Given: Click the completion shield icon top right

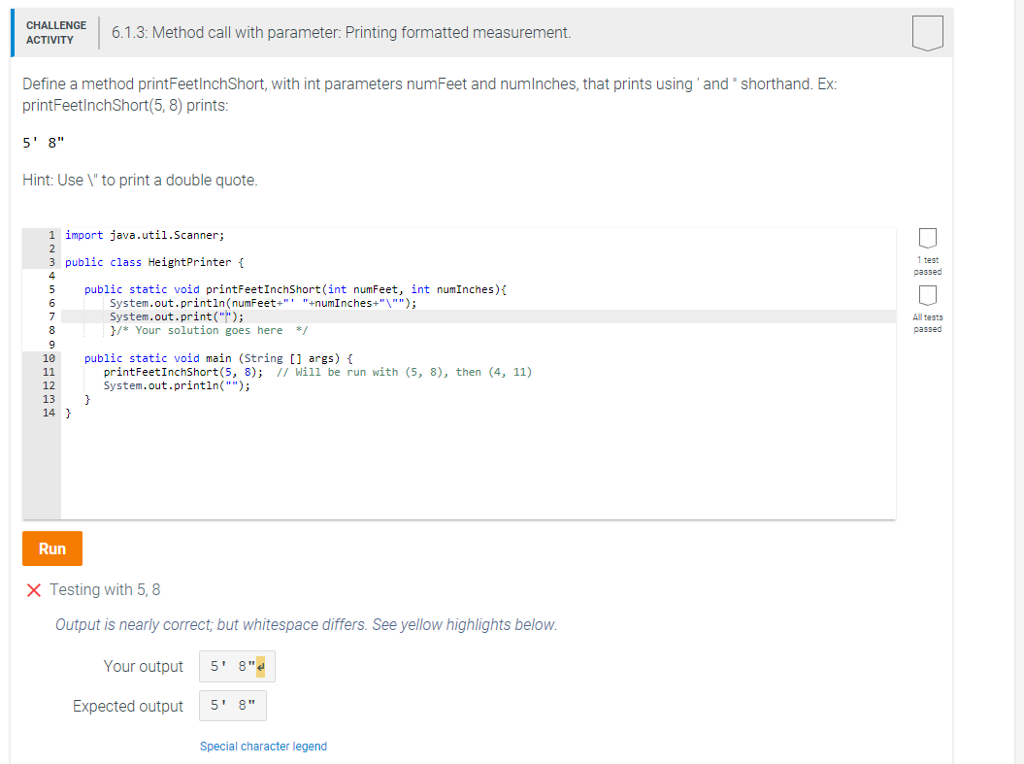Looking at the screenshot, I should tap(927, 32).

* * * * * * *

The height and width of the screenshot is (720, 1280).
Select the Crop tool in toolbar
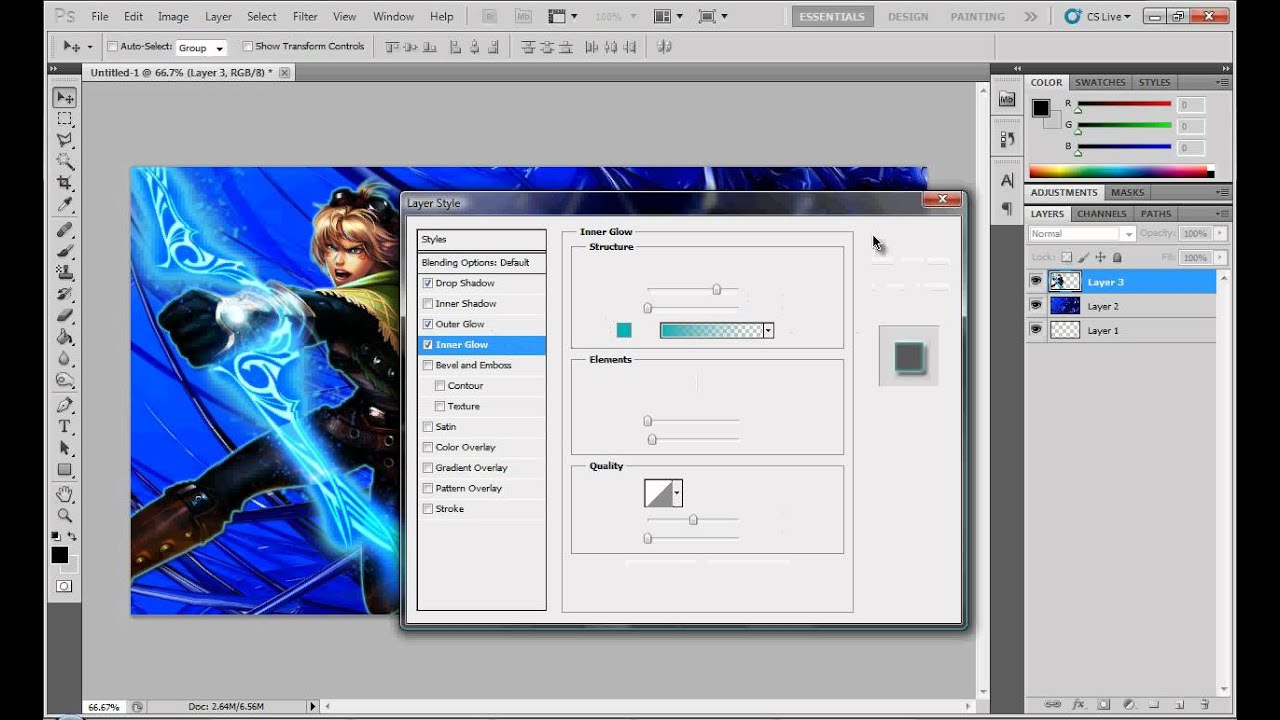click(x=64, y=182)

* * * * * * *

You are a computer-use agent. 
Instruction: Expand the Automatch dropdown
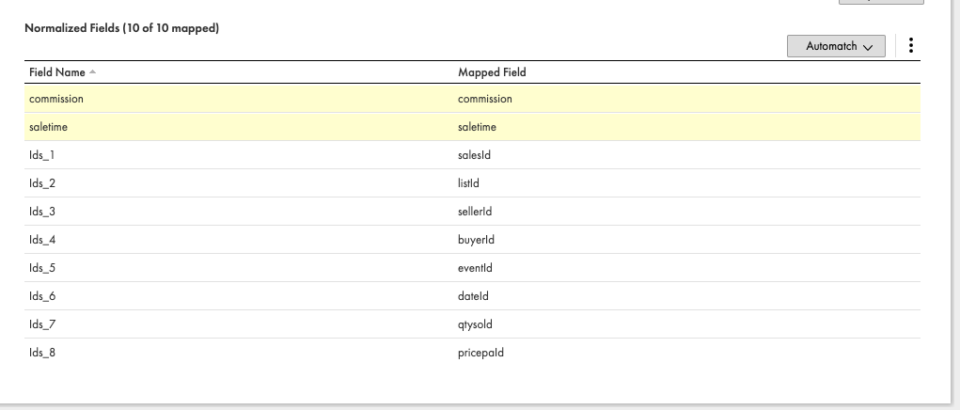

* * * * * * *

** What to produce **
Please return only the lines above, starting at the line that has "You are a computer-use agent." and ending at the line that has "Instruction: Expand the Automatch dropdown", keeping both and leaving each one unchanged.

** Solved problem **
You are a computer-use agent. 
Instruction: Expand the Automatch dropdown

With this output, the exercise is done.